▶ [Consigne 1]:
D'après le texte sur les expositions des musées de Rouen, quelle profession exerçait le père de Marcel Duchamp ?
▶ [Consigne 2]:
Reprenez le texte sur les expositions des musées de Rouen à la suite de sa dernière phrase et poursuivez-le.

▶ [Extrait du document]:
DERNIERS JOURS ! :: Le musée des Antiquités de Rouen présente une exposition inédite en France sur la vie quotidienne et culturelle au Moyen Âge des communautés juives d’Europe du Nord. Entre émulation intellectuelle, croyances et persécutions. Lire notre article.
MUSÉE DES ANTIQUITÉS
Savants et croyants : les juifs d’Europe du Nord au Moyen Age
25 mai 2018 - 16 septembre 2018
4€ / Gratuités habituelles
198, rue Beauvoisine ou rue Louis Ricard, 76 000 Rouen
museedesantiquites.fr
MUSÉE DES BEAUX-ARTS :: Pour attraper l’insaisissable Marcel Duchamp (1887-1968), pape de l’art contemporain, il fallait sans doute éviter l’austère rétrospective hagiographique comme l’institution muséale l’affectionne, démonstration d’un savoir en puissance qui ne s’adresse qu’à un public déjà conquis. Pour la seule et unique exposition lui étant consacrée en France à l’occasion du cinquantième anniversaire de sa disparition, le musée des beaux-arts de Rouen a eu l’idée plus légère d’aborder son parcours à la manière d’un abécédaire qui, scénographié, amène le public à picorer de salle en salle, à rebondir de thème en thème. L’exposition s’accompagne d’un catalogue conçu sur le même principe, des plus agréables à lire. Le procédé, tel qu’il est conçu, respecte malgré tout une progression chronologique, ce qui ne nous perd pas complètement. On découvre l’homme et son biotope rouennais. Une famille bourgeoise où tout le monde est plus ou moins artiste, sauf le père notaire, jusqu’à une fille naturelle, non reconnue. Sa passion dévorante, atavisme familial, pour le jeu d’échecs - c’est à ce titre que Le Figaro signalera sa mort ! -, peut-être même plus importante que son activité créatrice qu’il n’a jamais voulu professionnaliser, « ne souhait[ant] pas dépendre de [sa] peinture pour exister ».
Ayant bénéficié au départ d’une rente allouée par son père, Marcel Duchamp préféra ensuite exercer des métiers comme employé à la bibliothèque Sainte-Geneviève à Paris (après une brève formation à l’Ecole des chartes, sans doute son “élève” le plus iconoclaste) ou professeur de français aux Etats-Unis, tout en étant, un temps, mécéné par le riche couple de collectionneurs Arensberg. Se tenir à distance de la vie artistique parisienne alors centrale semble lui avoir été assez rapidement indispensable. Se tenir à distance tout court, une attitude dans la vie avec comme pare-feu, le jeu de mots, exercice mental plus que poilade.

▶ [Données fournies]:
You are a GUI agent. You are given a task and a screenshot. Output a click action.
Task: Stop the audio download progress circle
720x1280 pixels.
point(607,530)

==

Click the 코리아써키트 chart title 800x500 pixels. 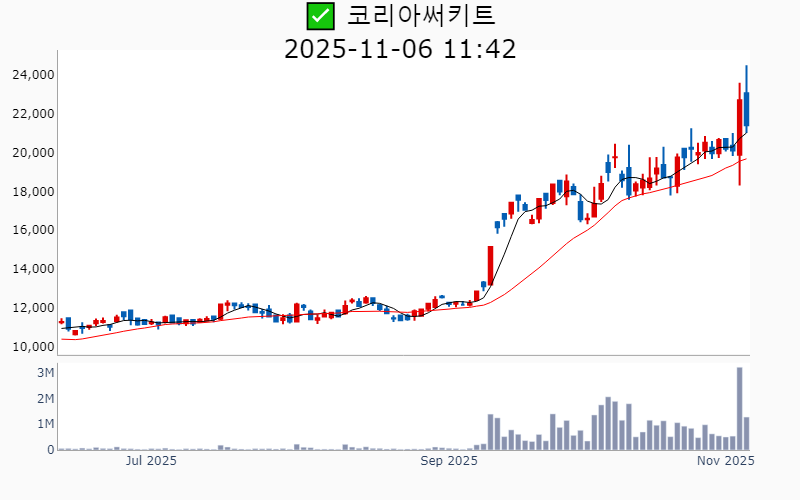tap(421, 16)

---

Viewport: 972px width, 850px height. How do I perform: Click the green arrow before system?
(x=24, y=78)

▶ [Résultat 1]:
Il était notaire.

▶ [Résultat 2]:
Autant d’éléments qui ont fabriqué un mythe et forgé l’image de l’artiste contemporain : queer avant l’heure - de son double féminin Rrose Sélavy (signifiant peut-être “Eros, c’est la vie”) à la Joconde qu’il affuble d’une moustache et d’une barbichette - ; une notoriété acquise par le scandale, pas spécialement recherché (œuvres refusées dans des salons, caricaturées dans la presse…) ; inventeur nonchalant du ready-made qui annihile toute idée de bon ou mauvais goût, et celui posthume de l’installation ; inventeur au sens strict de machines optiques présentées non dans une galerie mais au Concours Lépine ; diffuseur de son œuvre à travers la confection de 300 boîtes déployables, musées portatifs contenant des répliques miniatures de ses propres créations accompagnées de cartels. Il demeure à tout jamais inclassable. Un anartiste, selon lui-même ; une déflagration ou « un Big Bang » dans l’histoire de l’art - ce dont on s’aperçut bien plus tard - selon Sylvain Amic, directeur des musées de Rouen ; « l’homme le plus intelligent et (pour beaucoup) le plus gênant de [la] première moitié du XXe siècle » selon André Breton, pape, lui, du Surréalisme ; le plus croquignolet restant « Dada’s Daddy » pour le magazine Life.
A noter un parcours parallèle à hauteur d’enfant des plus originaux puisqu’il se situe en coin de salles, avec un système de petites portes à ouvrir.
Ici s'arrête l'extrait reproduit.